Customs is the sieve of international supply chains. And yet despite its critical role, clearing customs for freight brokers can be a slow and opaque process reliant on manual data entry and prone to errors.
Silicon Valley-based KlearNow has developed a platform that aims to bring customs clearance into the digital age. Now, with $ 16 million new funding, KlearNow aims to expand its geographic reach and to improve its product to cover increasingly complex export-import verticals and time-sensitive shipments.
The company has certification to handle any import into the U.S., no matter what the commodity is. KlearNow is close to getting certified in Canada and UK, and plans to expand to Netherlands, Belgium, Spain and Germany. KlearNow has about two dozen customers.
The Series A funding round was led by GreatPoint Ventures with additional participation from Autotech Ventures, Argean Capital and Monta Vista Capital . Ashok Krishnamurthi, managing partner at GreatPoint Ventures, will join KlearNow’s board. Daniel Hoffer from Autotech Ventures joining as a board observer.
“This is a significant opportunity to transform an archaic industry that is key to global commerce,” Krishnamurthi said in a statement.
The freight ecosystem is filled with different players from the factories and port authorities to the ship liners and the last-mile delivery companies. Each of them have their own systems.
“There’s no one system that you can transmit the data to,” KlearNow founder and CEO Sam Tyagi said in a recent interview. “So everybody dumps technology down to a PDF or a PNG or some sort of format that everybody can read. The broker gets those documents, and then they print it out — so now they become non-digital.”
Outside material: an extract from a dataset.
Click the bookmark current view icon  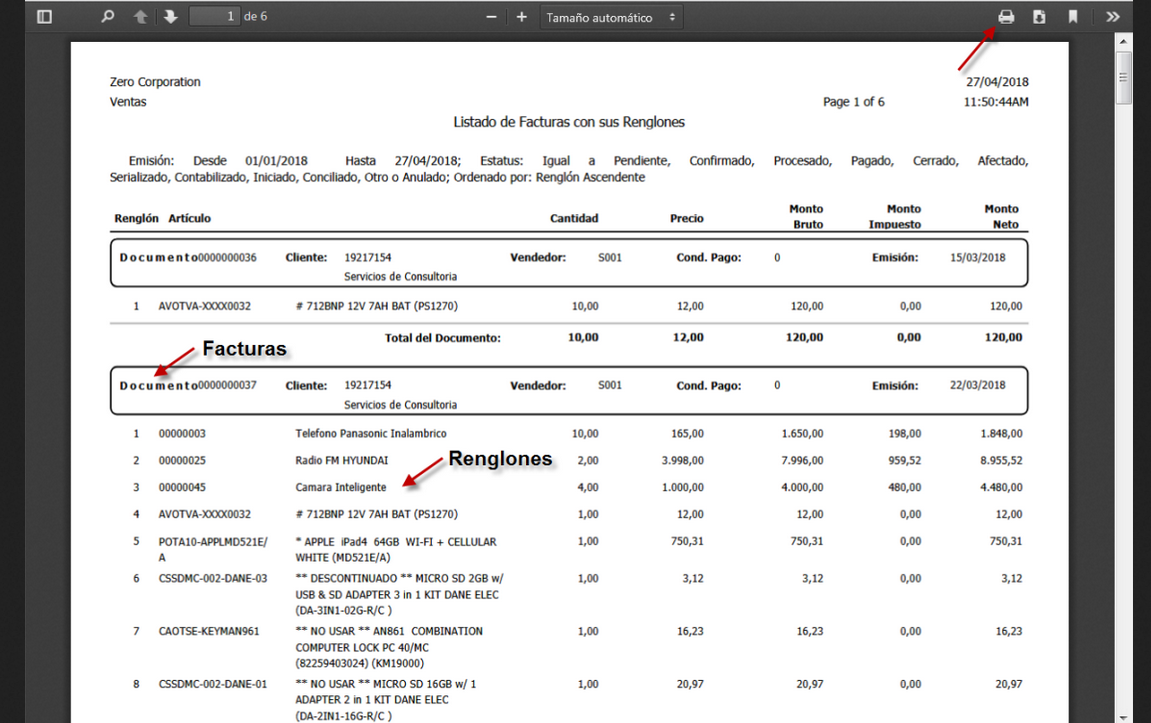(1073, 17)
If you go to any customs brokers office they look like the old doctor’s office where all those folders are there with nicely arranged, really organized but very manual process,” he added. From here, Tyagi said, a broker will read off from those printed out documents and type the information into another system that is communicated to Customs and Border Patrol’s system.
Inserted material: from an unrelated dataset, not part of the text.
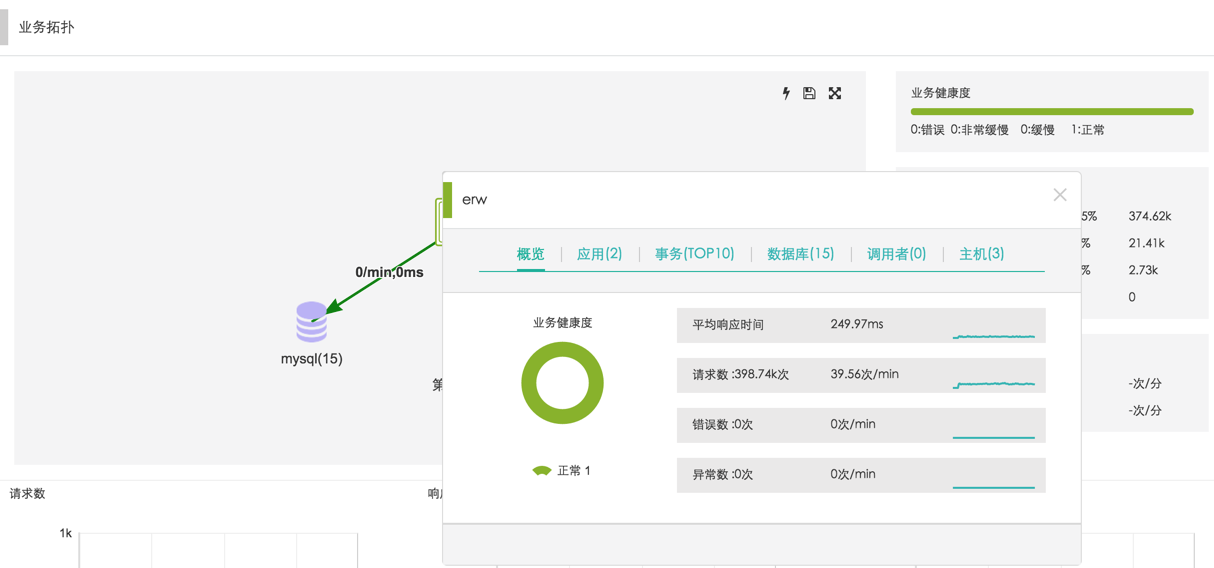
Task: Click the 0/min,0ms edge label
Action: click(389, 272)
“It is very manual, it’s very small, and they work in a siloed system,” Tyagi said. “There is no visibility for the customer, or the importer and it’s very costly because of the manual intervention.”
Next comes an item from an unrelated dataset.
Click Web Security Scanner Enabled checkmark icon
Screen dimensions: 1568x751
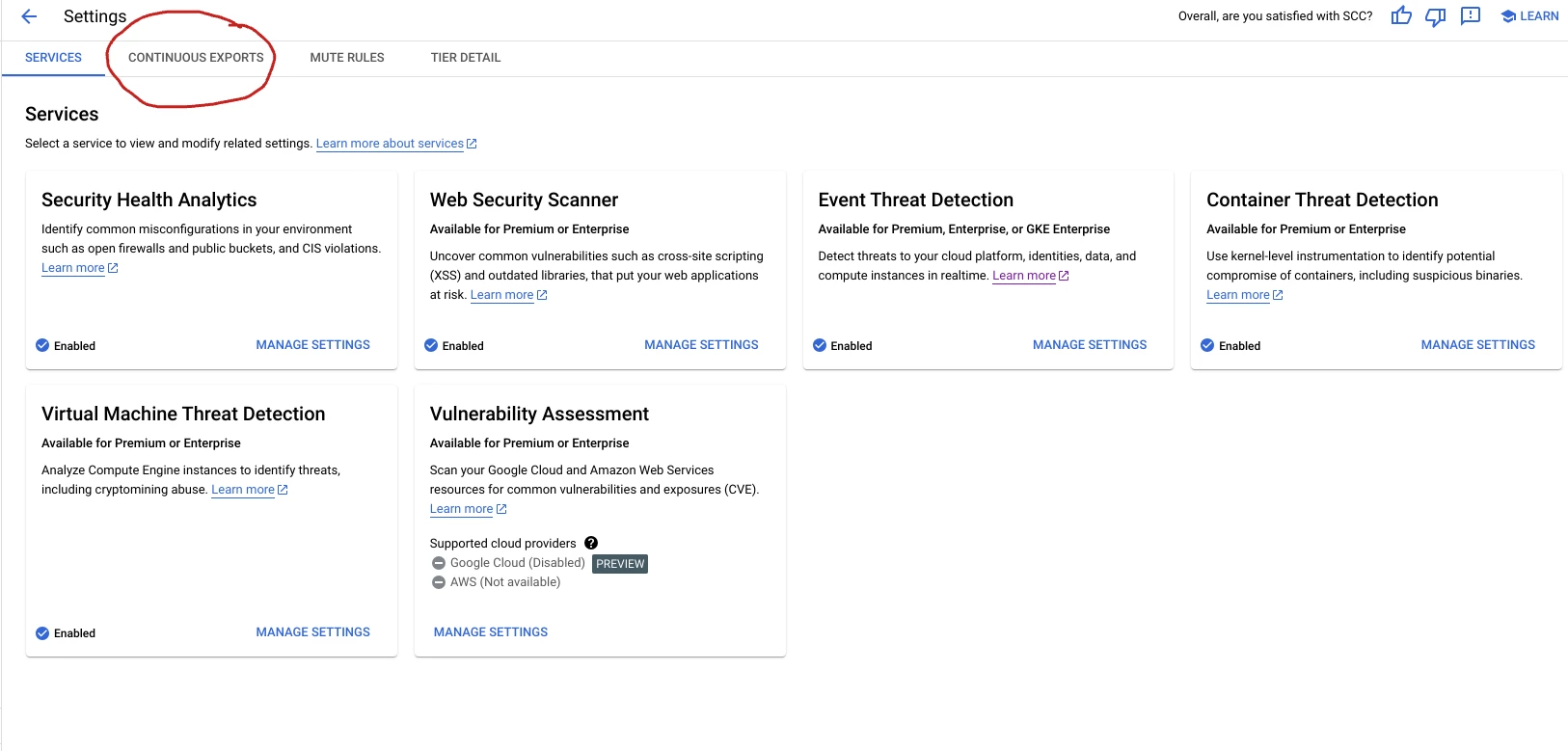(431, 345)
KlearNow developed a digital customs clearance platform that aims to be agnostic. This allows importers, customs brokers and freight forwarders to integrate with local customs authorities and conduct business on a single digital platform remotely and in real time. The platform automates this process to eliminate errors and reduces the time to clear customs. KlearNow says it can slash customs clearance times from hours to minutes.
The startup is also betting that its platform will find new customers in this remote work era that was caused by the COVID-19 pandemic. Custom brokers, who might normally travel into central offices and manage physical paperwork, are now faced with completing that task from home.
“Remote work is impossible for these people,” because they often need to access large format printers, Tyagi said.
The company said its digital platform can funnel new clients, like these newly remote workers, directly to brokers for global customs clearance.
Tyagi said the company has also added new capabilities in response to COVId-19, such as expediting their FDA module to clear much-needed medical supplies and is temporarily offering free clearance for non-profit organizations that are importing masks, hand sanitizers, and ventilators.